A
veces tenemos recuerdos que no sabemos. De golpe nos asaltan imágenes y
sensaciones que estaban ahí como en suspenso, arrumbadas en algún archivador
polvoriento en el desván de la memoria pero pendientes de su oportunidad para
salir de nuevo a escena; son como esos peces del fango que se tiran años y años
sepultados en el barro reseco esperando una lluvia benefactora que los libere
de su sarcófago de olvido y tierra resquebrajada; como esa actriz en declive
que un joven director rescata de su retiro y pone de nuevo en escena para
alegría de sus fans; como esas plantas prehistóricas que florecen una vez cada
decenios tan solo para morir un día después y comenzar un nuevo ciclo vital
desde el germen que han dejado.
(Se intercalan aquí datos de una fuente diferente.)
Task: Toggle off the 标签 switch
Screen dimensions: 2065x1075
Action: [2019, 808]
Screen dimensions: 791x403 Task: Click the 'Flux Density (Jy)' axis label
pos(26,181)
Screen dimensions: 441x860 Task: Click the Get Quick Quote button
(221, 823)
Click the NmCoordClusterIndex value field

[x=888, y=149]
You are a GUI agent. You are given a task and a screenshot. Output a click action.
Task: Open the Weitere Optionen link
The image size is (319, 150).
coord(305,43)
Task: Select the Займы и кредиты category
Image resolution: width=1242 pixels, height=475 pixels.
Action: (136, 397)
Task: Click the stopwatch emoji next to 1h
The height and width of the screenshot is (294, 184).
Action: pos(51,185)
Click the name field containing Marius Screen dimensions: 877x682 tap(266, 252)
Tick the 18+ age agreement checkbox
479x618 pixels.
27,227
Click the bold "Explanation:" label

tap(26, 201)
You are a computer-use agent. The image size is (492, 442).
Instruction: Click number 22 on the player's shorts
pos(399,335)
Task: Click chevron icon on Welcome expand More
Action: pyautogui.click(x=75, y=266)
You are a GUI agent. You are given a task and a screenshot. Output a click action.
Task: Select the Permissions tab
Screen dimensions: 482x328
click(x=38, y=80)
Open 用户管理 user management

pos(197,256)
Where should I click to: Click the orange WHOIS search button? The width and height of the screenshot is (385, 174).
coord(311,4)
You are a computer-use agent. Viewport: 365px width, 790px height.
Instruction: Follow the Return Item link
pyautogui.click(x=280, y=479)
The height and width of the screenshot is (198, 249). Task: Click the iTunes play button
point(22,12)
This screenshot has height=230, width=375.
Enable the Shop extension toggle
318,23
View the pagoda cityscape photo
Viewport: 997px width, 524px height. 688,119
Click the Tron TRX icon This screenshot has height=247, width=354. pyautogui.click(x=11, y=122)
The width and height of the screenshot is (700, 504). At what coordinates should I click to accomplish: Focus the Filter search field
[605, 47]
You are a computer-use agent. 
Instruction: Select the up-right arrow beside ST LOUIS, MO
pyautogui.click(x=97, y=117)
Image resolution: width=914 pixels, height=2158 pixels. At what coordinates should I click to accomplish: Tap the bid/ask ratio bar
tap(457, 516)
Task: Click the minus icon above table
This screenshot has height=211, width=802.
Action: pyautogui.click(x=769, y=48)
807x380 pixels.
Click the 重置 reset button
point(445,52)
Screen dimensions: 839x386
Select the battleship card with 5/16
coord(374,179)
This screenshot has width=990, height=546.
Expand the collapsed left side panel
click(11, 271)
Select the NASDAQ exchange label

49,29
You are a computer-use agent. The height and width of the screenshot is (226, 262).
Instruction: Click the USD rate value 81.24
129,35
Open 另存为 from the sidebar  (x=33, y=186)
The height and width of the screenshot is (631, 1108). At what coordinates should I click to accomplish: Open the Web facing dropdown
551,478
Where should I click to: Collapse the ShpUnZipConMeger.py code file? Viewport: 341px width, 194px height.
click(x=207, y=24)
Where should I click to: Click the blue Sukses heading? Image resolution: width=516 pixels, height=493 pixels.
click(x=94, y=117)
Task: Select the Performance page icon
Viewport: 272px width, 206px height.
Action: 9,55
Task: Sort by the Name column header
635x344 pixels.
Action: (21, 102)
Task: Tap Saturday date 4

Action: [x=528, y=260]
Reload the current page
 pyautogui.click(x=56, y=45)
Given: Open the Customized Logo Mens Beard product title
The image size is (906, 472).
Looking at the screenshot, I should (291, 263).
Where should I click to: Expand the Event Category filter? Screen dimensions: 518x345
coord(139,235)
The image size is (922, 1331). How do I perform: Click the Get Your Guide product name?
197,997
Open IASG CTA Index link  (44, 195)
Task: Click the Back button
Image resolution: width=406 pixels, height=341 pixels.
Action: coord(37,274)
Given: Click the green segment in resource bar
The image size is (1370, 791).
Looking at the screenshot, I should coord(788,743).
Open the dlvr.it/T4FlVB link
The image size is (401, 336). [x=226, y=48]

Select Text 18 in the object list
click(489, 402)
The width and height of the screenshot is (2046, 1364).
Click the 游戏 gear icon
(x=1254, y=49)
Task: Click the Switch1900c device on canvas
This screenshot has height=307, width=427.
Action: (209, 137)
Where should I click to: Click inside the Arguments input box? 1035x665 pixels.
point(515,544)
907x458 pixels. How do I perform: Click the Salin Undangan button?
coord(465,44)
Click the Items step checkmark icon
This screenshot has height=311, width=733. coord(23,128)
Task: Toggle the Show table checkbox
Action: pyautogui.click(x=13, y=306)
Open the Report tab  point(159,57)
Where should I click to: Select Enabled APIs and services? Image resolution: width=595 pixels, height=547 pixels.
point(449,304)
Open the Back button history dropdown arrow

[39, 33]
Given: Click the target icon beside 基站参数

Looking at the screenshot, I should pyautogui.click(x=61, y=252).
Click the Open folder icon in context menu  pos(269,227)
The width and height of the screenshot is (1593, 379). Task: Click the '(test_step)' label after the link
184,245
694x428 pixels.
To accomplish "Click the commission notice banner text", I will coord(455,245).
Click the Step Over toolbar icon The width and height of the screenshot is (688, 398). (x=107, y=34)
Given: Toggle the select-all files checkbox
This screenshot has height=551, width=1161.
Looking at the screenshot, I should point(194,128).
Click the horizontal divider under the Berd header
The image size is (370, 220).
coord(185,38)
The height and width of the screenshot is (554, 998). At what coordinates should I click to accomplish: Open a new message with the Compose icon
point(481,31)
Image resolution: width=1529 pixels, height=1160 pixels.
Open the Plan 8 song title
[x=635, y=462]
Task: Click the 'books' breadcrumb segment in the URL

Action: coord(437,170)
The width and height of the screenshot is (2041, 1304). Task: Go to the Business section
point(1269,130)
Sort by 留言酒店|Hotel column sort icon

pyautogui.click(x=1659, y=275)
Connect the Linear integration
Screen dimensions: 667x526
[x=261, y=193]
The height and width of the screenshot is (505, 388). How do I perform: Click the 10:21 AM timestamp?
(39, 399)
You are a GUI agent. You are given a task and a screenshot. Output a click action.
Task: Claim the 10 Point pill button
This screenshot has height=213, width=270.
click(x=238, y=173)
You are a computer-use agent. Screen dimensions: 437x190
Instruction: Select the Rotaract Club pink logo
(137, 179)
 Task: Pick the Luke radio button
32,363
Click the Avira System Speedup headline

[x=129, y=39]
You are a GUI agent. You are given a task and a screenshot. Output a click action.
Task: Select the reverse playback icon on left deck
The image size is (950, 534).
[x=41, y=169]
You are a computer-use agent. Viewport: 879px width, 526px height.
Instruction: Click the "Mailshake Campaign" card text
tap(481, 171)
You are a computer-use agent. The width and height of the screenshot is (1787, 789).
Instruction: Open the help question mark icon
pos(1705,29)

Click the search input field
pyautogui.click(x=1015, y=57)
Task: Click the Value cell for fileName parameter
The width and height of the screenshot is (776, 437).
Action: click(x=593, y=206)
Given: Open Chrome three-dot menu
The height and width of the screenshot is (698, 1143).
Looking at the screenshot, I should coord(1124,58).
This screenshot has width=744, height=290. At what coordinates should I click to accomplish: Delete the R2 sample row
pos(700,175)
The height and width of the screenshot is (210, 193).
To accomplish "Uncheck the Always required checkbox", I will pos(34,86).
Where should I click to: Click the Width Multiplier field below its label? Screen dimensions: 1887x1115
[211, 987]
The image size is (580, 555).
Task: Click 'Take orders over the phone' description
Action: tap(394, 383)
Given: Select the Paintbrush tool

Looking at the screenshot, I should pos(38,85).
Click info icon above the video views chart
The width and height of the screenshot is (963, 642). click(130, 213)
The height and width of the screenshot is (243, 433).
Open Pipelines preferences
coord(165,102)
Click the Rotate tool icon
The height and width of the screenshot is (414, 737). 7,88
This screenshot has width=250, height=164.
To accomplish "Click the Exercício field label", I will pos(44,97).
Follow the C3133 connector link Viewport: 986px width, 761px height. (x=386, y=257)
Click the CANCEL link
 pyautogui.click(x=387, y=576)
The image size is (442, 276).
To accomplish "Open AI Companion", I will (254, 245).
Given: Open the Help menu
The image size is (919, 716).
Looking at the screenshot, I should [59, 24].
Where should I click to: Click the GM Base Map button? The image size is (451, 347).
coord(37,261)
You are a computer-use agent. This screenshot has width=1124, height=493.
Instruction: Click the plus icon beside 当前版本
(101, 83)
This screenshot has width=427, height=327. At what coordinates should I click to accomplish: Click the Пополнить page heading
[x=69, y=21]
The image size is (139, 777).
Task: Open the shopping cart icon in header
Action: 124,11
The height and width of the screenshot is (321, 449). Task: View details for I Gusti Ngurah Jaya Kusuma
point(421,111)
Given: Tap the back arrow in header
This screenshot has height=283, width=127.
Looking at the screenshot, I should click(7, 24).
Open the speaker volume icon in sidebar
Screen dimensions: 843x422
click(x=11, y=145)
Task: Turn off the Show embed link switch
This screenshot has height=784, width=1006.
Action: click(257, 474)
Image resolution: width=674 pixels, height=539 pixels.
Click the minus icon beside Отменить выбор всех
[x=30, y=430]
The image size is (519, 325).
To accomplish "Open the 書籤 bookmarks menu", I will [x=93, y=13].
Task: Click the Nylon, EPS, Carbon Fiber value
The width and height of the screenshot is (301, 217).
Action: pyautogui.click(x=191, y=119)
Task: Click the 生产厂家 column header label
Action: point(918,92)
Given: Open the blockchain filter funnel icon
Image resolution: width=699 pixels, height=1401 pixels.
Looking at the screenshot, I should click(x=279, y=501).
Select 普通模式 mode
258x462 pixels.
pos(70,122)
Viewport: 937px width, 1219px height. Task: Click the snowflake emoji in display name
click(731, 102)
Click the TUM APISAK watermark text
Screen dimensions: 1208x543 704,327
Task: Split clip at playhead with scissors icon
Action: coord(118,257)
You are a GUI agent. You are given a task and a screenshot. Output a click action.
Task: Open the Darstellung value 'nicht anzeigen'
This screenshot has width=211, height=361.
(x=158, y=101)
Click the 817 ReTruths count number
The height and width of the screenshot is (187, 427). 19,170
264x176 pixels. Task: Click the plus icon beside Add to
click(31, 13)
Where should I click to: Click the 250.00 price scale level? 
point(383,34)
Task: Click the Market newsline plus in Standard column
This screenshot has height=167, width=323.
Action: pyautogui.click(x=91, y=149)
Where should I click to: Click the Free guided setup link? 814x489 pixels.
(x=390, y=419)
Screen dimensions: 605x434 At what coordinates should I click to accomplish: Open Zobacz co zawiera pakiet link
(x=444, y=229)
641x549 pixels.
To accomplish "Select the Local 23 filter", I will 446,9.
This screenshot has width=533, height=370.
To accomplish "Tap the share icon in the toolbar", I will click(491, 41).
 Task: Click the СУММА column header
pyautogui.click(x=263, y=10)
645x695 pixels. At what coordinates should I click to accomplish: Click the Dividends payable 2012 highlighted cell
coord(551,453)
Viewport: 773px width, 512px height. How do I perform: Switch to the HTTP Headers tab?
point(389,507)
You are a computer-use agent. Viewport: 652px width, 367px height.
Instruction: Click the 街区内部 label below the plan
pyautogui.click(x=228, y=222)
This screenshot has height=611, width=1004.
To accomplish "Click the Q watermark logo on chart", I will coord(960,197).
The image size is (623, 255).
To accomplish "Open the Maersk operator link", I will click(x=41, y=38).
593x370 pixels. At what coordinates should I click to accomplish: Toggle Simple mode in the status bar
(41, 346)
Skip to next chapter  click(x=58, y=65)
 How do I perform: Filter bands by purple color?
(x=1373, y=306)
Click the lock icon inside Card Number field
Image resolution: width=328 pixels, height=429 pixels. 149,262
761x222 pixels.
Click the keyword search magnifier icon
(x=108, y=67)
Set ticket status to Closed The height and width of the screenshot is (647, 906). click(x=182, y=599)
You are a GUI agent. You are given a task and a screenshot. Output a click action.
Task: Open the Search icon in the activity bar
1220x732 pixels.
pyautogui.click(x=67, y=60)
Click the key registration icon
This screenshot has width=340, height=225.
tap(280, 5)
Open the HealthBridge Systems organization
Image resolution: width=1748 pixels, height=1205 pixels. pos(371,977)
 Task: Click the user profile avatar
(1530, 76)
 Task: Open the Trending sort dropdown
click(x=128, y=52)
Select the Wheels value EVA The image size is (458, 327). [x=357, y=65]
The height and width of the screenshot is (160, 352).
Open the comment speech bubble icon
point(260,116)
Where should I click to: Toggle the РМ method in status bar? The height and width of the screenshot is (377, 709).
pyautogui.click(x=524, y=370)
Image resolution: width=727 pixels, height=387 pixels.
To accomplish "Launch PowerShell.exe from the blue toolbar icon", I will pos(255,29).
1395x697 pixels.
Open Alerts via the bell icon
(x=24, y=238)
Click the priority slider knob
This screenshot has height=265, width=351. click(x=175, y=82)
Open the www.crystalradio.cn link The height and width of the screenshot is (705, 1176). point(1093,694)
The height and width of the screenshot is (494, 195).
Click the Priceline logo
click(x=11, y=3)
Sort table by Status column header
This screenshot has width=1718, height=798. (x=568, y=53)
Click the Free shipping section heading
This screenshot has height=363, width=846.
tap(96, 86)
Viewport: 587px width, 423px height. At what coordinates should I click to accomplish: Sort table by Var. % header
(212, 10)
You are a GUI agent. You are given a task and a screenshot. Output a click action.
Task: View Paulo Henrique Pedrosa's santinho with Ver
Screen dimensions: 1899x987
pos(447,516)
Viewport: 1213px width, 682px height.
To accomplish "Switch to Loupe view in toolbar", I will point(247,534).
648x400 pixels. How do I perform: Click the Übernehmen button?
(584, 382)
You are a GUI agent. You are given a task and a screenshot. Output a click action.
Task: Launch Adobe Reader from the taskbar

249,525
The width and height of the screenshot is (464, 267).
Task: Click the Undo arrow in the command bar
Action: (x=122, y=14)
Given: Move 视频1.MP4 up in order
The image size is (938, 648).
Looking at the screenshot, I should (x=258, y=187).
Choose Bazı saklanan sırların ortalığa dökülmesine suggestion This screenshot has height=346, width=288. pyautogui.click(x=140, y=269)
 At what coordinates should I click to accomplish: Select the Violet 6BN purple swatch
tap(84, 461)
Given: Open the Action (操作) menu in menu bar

O tal vez son más semejantes a minúsculas
carcomas que, armadas de paciencia y tercas en su voracidad, un día cualquiera empiezan
a horadar laberintos y túneles en la viga de madera (la memoria) minando la
materia que es su morada y alimento hasta derrumbarla entre nubes de serrín y
morir con ella.
Un
olor, una mirada, el vuelo de una falda, una canción… son motivos suficientes
para que ese pez del fango, esa planta antigua renazcan y florezcan de nuevo.